What the Heck?
Former pro surfer Keoni Watson promotes Primo in his 1963 Volkswagen Double Cab Pickup, painted Primo blue.
Classic beer hits road in vintage VW van
Never pass up an opportunity to drive a 1963 Volkswagen Double Cab Pickup. That's essentially a classic VW van, underpowered, a throwback to a time before servos and computer chips, when you used to have to wrestle a vehicle to get it to go where you wanted.
Especially never pass up the chance to drive one that's been restored and painted Primo blue, with the Primo warrior replacing the VW symbol in the front and a cooler full of chilled Primo in back.
Last Monday was Day Two of the "Bottle Tour." I got picked up in the Primo Van by its primary driver, former pro surfer Keoni Watson. Watson was delivering gifts of Primo, newly in bottles, to folks like surf promoter Randy Rarick and everything promoter Tom Moffatt.
We were on our way to Portlock to deliver a case to Rob Burns, who founded Local Motion. But first we dropped by the smallest of mom and pop liquor stores, Sue's Mini Mart.

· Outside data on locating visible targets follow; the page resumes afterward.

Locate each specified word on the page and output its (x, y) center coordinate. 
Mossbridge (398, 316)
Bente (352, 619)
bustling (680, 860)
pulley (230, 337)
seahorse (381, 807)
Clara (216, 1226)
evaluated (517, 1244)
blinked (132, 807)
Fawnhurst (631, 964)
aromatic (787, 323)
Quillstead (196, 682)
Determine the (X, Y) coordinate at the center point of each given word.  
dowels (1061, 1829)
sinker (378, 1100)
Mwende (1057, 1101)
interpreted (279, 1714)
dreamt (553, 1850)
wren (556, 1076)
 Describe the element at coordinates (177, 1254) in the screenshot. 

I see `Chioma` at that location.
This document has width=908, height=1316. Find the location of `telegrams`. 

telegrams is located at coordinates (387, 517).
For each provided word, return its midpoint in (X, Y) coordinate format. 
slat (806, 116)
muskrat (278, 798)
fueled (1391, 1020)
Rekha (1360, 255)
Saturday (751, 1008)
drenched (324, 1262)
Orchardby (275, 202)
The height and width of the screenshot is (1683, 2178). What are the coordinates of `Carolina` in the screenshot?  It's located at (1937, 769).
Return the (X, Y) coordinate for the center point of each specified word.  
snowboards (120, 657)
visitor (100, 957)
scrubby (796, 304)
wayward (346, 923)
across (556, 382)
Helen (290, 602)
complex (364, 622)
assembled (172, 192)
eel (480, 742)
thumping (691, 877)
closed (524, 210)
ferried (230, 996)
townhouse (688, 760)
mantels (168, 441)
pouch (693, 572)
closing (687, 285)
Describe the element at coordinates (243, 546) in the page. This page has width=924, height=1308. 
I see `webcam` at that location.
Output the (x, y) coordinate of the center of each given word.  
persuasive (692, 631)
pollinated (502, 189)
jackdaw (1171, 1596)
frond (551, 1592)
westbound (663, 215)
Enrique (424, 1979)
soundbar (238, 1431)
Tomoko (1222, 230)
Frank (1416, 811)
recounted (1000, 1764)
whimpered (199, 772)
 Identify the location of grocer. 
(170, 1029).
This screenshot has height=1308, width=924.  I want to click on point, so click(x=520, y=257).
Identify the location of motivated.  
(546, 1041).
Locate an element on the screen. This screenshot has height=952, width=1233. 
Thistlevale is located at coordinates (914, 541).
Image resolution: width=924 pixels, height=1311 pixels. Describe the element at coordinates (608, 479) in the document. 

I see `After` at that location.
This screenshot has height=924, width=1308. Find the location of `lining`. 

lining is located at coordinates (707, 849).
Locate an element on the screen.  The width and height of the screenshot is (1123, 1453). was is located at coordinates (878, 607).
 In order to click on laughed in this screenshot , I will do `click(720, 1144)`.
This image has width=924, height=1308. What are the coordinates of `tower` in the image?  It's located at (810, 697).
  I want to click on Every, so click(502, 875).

"One case isn't going to do it," said owner Sue Nakanishi. This was just a gift, explained Primo's brand manager, Kyle Wortham, in for the occasion from Chicago. The real delivery would come Tuesday.
"How come such a little store is special then?" asked Nakanishi.
It's guerilla marketing. "We spent most of the marketing budget on this van, anyway," says Wortham. "We have to do it this way."
Pabst, which owns Primo, is famous for its guerilla marketing. Somehow it took Pabst Blue Ribbon from a 126-year-old, moribund brand for retired Midwestern factory workers and turned it into the beer of choice for bike messengers, snowboarders and indie bands.
"Wish we'd done that on purpose," says Wortham. "We're not that smart."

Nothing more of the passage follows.